What are the roots of Britain's identity crisis?

Posted in: Brexit, Democracy and voter preference, European politics, Political ideologies, UK politics

Nick Pearce is Professor of Public Policy and Director of the Institute for Policy Research (IPR) at the University of Bath. 

Last year marked the 50th anniversary of “Rivers of Blood”, Enoch Powell’s infamous and inflammatory denunciation of immigration in a speech that the Conservative politician gave to party members in Birmingham. It remains controversial. Powell’s street-level racism and his dire apocalyptic warnings cast a pall, not unlike his own somewhat deathly visage, over community relations in Britain. The speech ended his career in mainstream UK politics.

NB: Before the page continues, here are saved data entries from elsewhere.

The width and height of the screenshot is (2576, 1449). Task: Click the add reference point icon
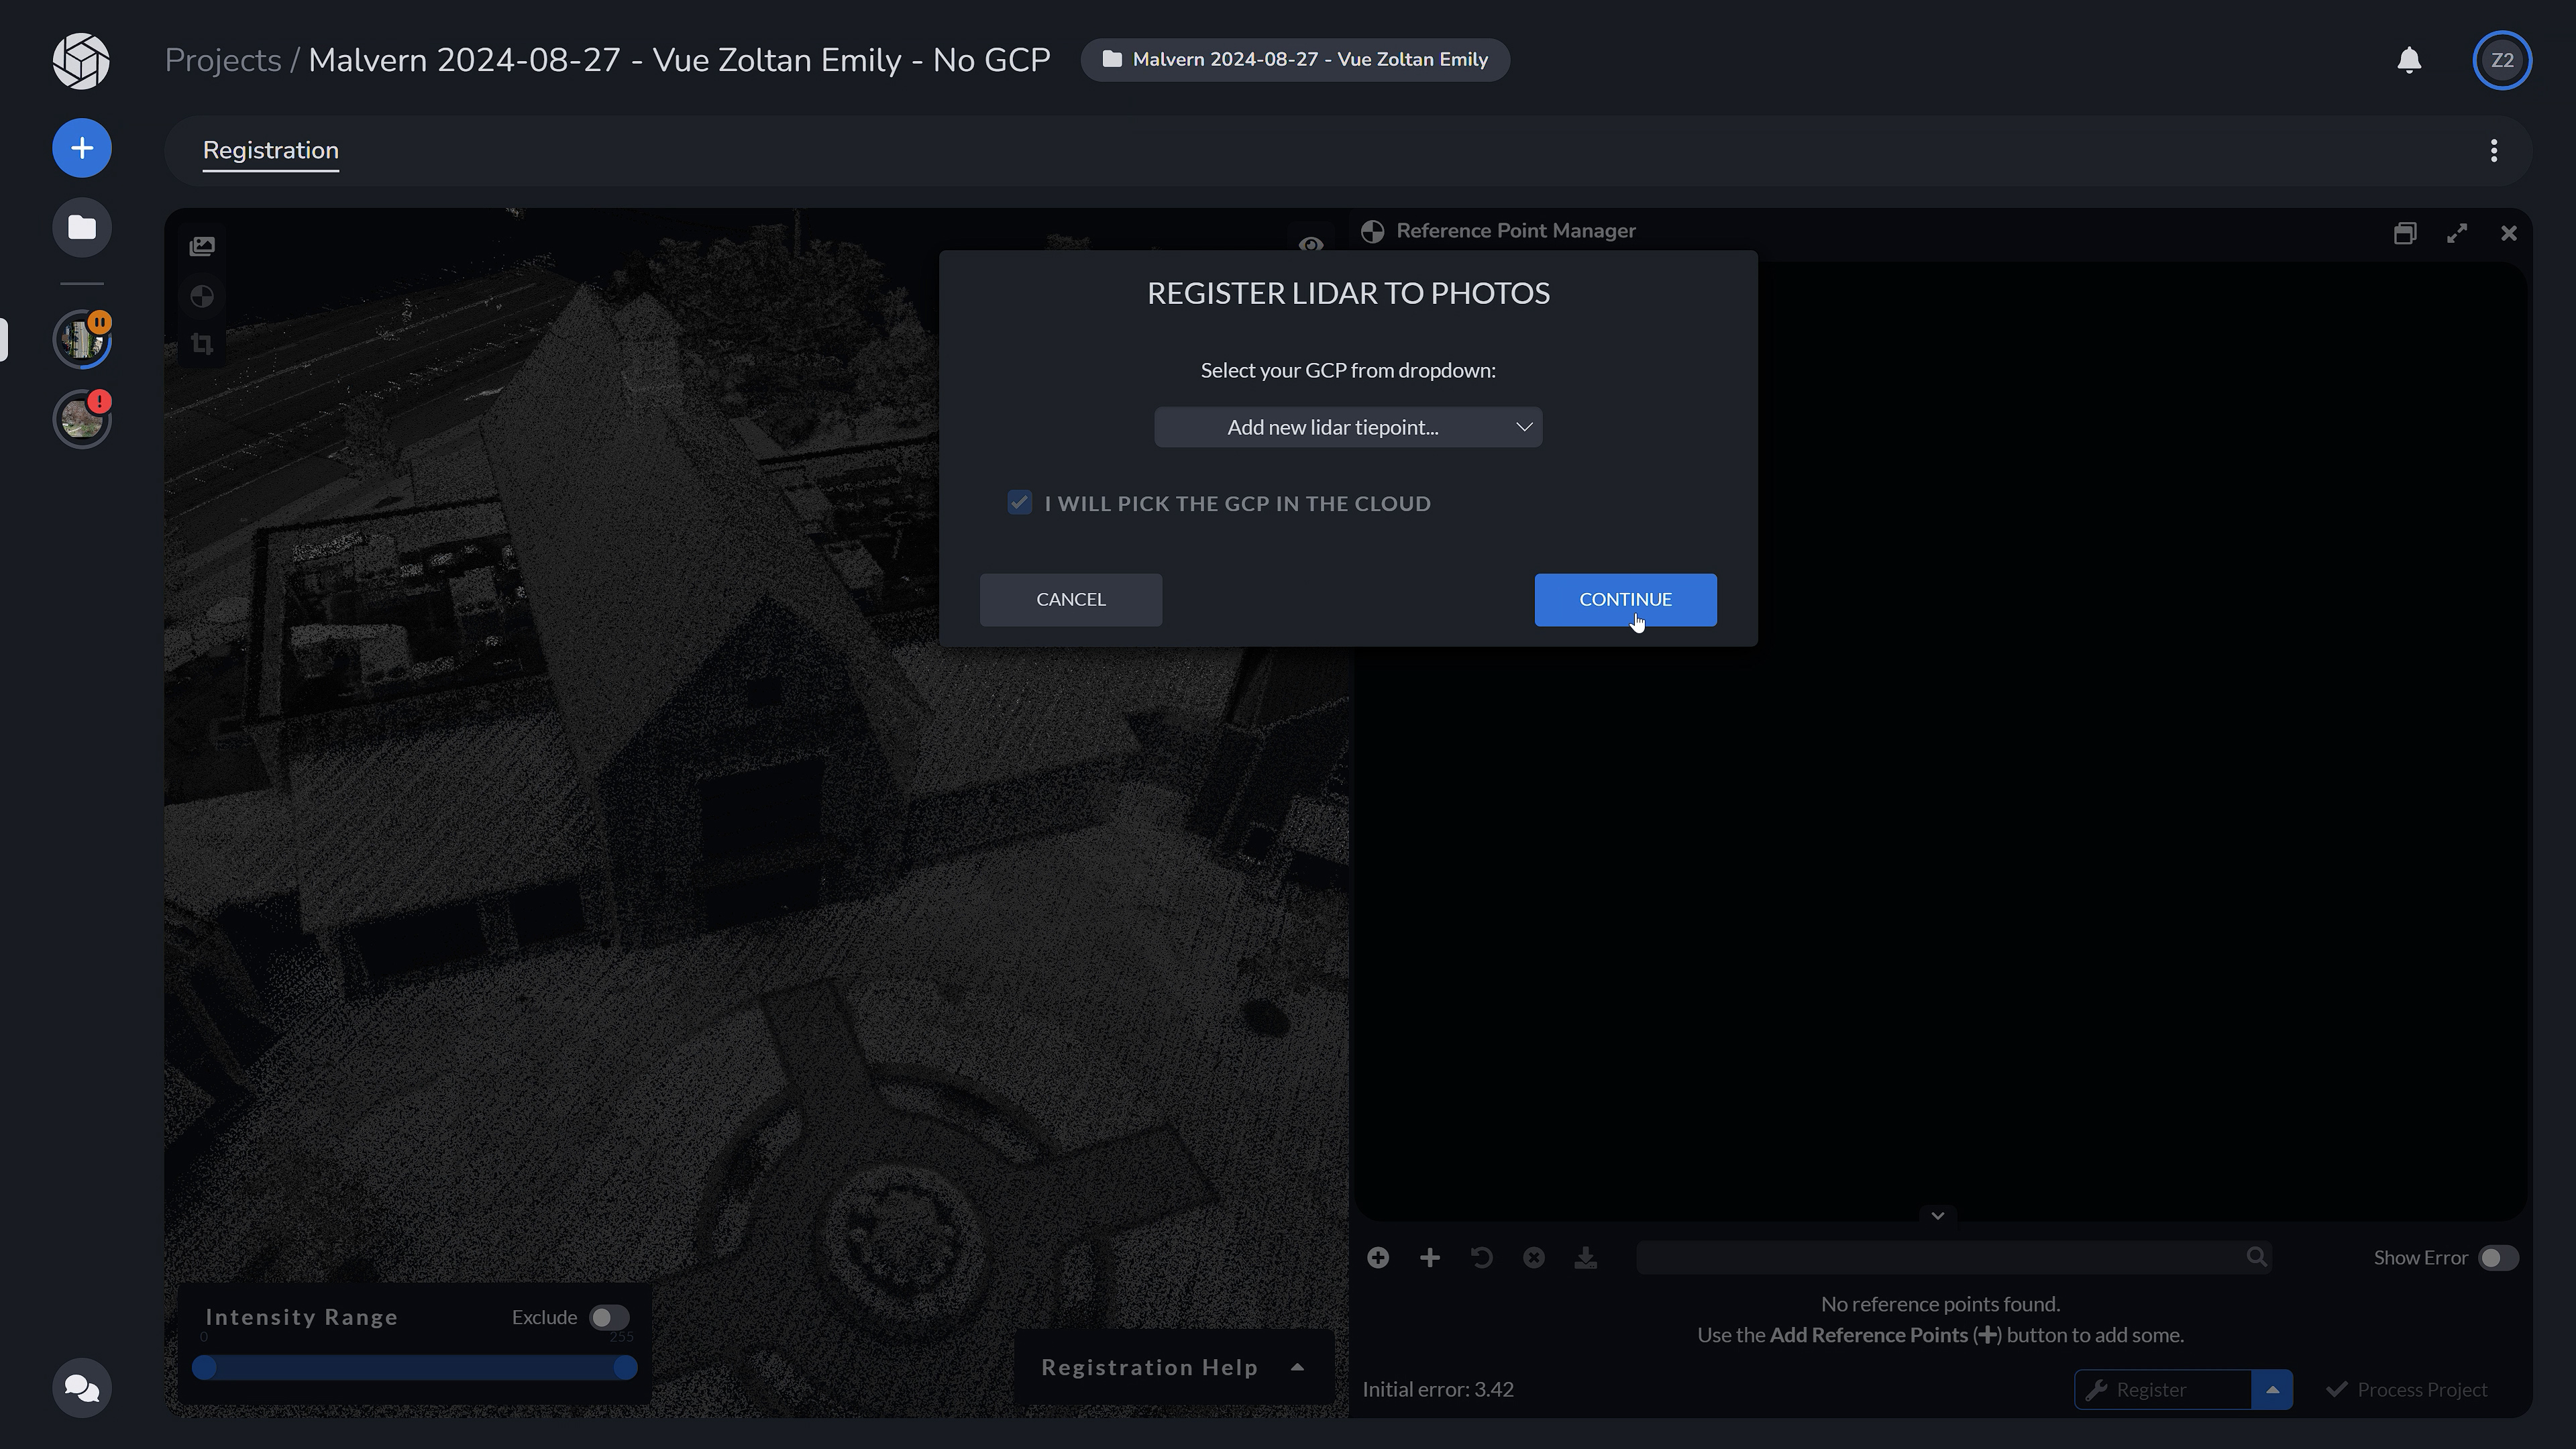point(1379,1256)
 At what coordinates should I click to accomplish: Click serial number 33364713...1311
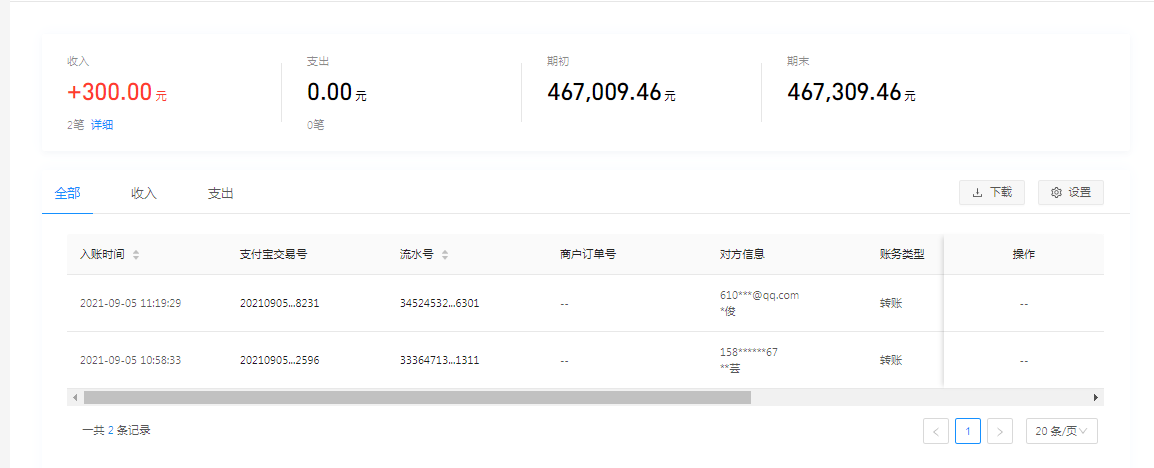coord(439,360)
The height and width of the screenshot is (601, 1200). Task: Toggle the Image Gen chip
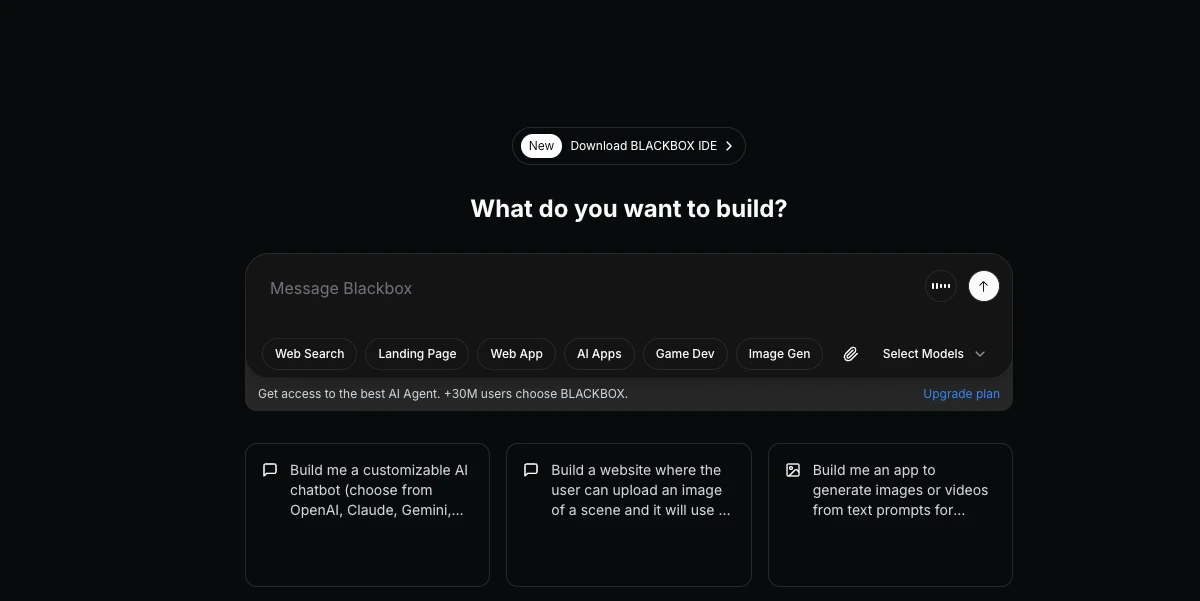point(779,354)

Yet still Powell “commanded influence without power”, as Margaret Thatcher once put it. Indeed, his abiding concerns — with free-market economics, Europe, Northern Ireland, immigration and Britain’s place in the world — define almost exactly the dominant issues in British politics in the era of Brexit. Why is this?

Historian Paul Corthorn’s new study offers some clues. Enoch Powell: Politics and Ideas in Modern Britain is organised around the diverse themes to which its subject applied his formidable intellect. It is not a conventional biography (Powell is already well-served with those) but an analysis of the ideas he articulated and applied in particular post-second world war political contexts. What can otherwise appear idiosyncratic, eccentric and extreme in Powell’s thinking gains a certain coherence when presented as a series of interventions in a long-running public debate about national decline. Powell is centrally preoccupied with the fate of the nation: what it is and what it should become.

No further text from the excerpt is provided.